Lady: So what did you find?

Me: Well, really nothing thus far.

Lady: So what are you going to do now?

I wanted to say we wanted to do a few more tests, but I simply did not have the liver to verbalise that. I kept mum and gave her a vacant stare.

I did not have to. The lady already knows that.

Yesterday the attending physician had ticked her off on a possible spinal tap if the CTs came up to nothing. The lady was livid. We pitch the idea to her daughter. She has been having headaches now. She complains of weakness. And the fevers. With the suppressed immunity, there are reasons to be worried.

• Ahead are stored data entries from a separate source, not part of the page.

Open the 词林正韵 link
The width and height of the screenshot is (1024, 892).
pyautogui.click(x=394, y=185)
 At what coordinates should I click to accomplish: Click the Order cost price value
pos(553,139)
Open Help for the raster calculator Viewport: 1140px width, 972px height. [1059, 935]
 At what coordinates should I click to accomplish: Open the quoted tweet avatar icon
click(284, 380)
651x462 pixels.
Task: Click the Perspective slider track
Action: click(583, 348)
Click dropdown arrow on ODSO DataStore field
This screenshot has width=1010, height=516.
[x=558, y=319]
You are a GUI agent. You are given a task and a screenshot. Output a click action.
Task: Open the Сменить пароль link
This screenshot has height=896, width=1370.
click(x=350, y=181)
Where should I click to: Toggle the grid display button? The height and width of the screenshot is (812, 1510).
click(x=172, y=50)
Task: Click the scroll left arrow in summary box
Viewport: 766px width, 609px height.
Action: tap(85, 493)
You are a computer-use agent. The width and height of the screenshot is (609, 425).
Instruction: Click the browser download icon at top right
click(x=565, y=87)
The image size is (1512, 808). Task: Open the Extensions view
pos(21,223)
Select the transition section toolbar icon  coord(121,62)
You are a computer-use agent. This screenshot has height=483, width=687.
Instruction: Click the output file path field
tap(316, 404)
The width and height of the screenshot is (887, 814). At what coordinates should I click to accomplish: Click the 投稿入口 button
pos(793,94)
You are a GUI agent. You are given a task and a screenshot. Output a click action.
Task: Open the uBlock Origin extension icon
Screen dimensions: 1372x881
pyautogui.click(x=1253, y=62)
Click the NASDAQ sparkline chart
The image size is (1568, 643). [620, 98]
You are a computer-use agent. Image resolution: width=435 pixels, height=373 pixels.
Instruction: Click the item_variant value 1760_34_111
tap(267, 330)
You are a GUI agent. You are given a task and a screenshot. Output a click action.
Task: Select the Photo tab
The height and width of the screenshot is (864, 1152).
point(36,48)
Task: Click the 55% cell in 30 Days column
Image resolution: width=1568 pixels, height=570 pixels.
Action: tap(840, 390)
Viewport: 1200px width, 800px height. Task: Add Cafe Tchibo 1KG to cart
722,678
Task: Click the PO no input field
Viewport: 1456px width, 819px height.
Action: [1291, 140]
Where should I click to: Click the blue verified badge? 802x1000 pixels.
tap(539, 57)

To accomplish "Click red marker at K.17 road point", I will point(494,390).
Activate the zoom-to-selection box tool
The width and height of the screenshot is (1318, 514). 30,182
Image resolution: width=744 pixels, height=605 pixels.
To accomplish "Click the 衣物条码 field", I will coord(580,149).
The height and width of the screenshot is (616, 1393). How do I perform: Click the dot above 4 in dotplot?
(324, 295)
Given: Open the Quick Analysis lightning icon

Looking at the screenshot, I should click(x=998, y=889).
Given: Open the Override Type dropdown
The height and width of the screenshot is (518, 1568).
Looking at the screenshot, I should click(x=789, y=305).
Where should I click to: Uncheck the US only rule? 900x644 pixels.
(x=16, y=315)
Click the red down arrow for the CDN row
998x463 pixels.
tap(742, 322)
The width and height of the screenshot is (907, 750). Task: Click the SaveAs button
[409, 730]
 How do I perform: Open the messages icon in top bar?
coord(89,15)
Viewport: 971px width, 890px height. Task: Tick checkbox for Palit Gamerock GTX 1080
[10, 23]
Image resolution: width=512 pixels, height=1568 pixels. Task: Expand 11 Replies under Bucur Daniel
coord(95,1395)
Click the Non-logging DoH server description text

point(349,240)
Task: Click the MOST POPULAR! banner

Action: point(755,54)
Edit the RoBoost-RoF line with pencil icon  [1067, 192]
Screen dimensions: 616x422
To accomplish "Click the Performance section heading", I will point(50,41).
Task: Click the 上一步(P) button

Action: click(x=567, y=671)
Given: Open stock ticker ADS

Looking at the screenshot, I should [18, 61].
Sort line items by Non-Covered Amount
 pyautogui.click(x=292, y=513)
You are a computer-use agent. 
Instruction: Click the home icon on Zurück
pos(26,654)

The lady half heartedly approves the procedure, all the while not really hiding her indignation toward all of us. We plan the tap for the afternoon today. I tell her not to worry, the procedure will be over in 10 minutes. Let me try that on you first- she retorts!

Afternoon comes. The lady asks who is going to do the procedure. I tell her I will. The lady is incredulous; she invokes the name of god. Her barometer rises, I can see her fuming. Right there I ascend to the top of her hate list.

The procedure thankfully is smooth. I ask the lady to lie down afterward. She does, and our eyes cross. She rolls her eyes away from me. I don’t really have to guess how she feels about me. What are you going to do now, she asks me, while she looks out of the window. I am going home, I tell her. Good for you she says, the sarcasm very visible.

I call up the hospital later in the day to find out the preliminary results of the tap. Everything normal. I can already imagine my conversation with the lady for tomorrow.